Die Szene wurde im Zentrum der Galerie (Galerie Kitzinger, Wien) aufgebaut. Sie bestand aus einer Sennhütte an einem Ende, und am anderen war die Fassade der American Bar in Wien und ein Schlafzimmer. Der Set selbst bleibt dabei als Skulptur gegenwärtig... Die Figuren, Requisiten und andere bei der Produktion für den Set benutzte Dinge sind als Ganzes und als Kunstwerke zu sehen, nicht als Ansammlung von Überbleibseln.

Unser Anliegen war es, Film- und Fernsehproduktionen zu imitieren, und den von Brüchen charakterisierten Herstellungsprozeß eines Films in übertriebener Form darzustellen. Es war beabsichtigt, verwickelte Verbindungen zwischen Heidi, dem puritanischen Mythos Amerikas und Europas sowie der Mediensicht auf Familienleben, Horrorfilme und Ornamente herzustellen.
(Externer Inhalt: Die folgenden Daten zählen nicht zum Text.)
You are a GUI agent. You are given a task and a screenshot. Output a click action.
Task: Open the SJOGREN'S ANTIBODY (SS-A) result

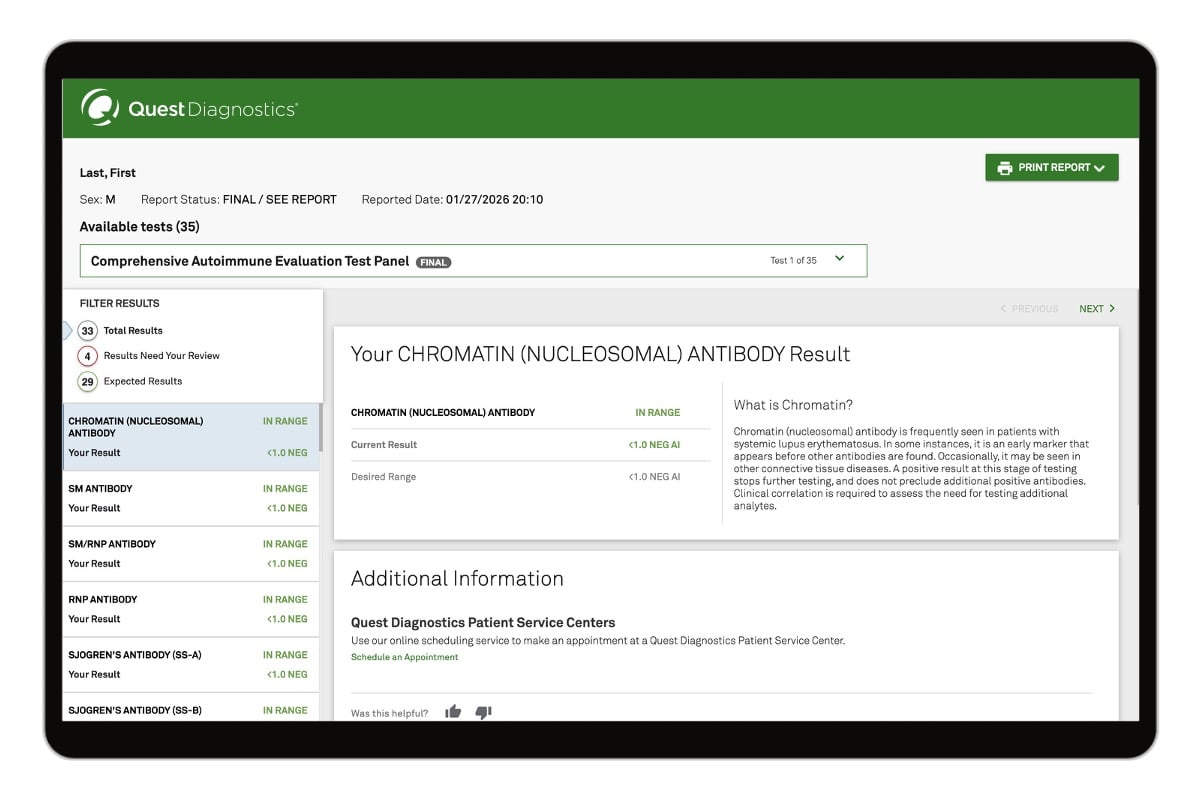190,663
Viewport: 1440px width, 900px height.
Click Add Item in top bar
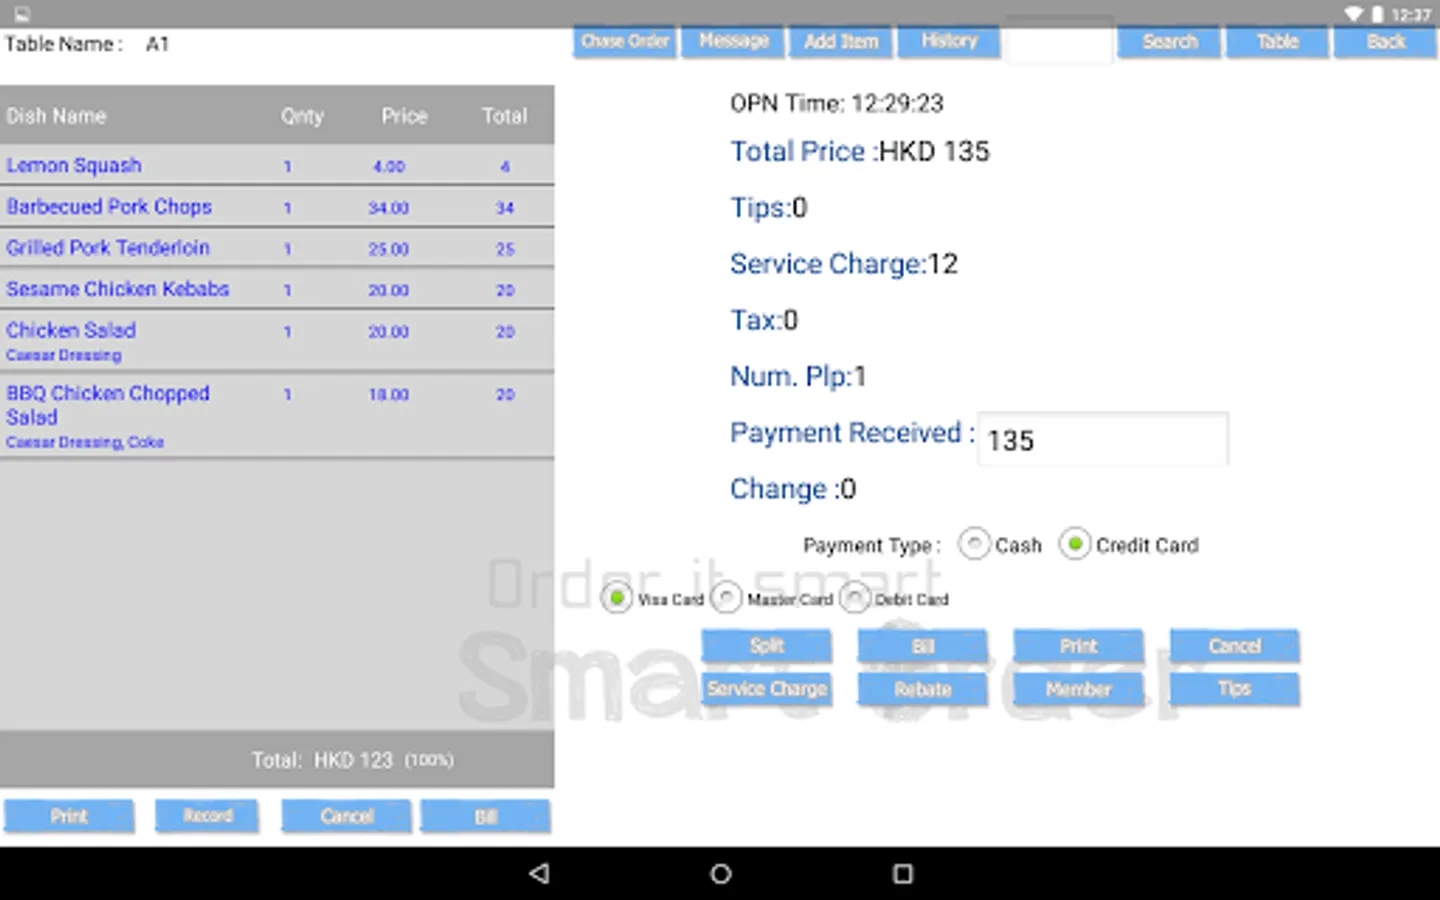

Der Westküsten-Künstler Mike Kelley ist eine der provokativsten und einflußreichsten Persönlichkeiten der zeitgenössischen Kunst. Als Gegenstand einer größeren retrospektiven Ausstellung im The Whitney Museum of American Art im Jahre 1993 gehören Performances, Installationen und Skulpturen zu Kelleys charakteristischen Arbeitsbereichen. In seinen Werken setzt er sich mit dem sehr sensiblen Bereich von Verlangen, Angst und Soziopathologie im amerikanischen Alltagsleben auseinander; mit trockenem Humor verleiht er nicht selten Kinderspielzeug, Kitsch und Gebrauchsgegenständen einen subversiven Sinn.

Paul McCarthy ist seit über einem Jahrzehnt eine einflußreiche Persönlichkeit in der südkalifornischen Kunstwelt und Performance-Szene. Bei seinen Arbeiten Installationen, Video, Performance und Film - setzt sich McCarthy mit einer oft unverschämten Theatralik sozialkritisch ein. Indem sie die psychologischen Tiefen von Familie und Kindheit unterminiert - durch Kitsch und Popkulturüberreste, durch Körper und Sexualität - ist McCarthys Arbeit in einer gewalttätigen Landschaft der Dysfunktion und des Traumas angesiedelt.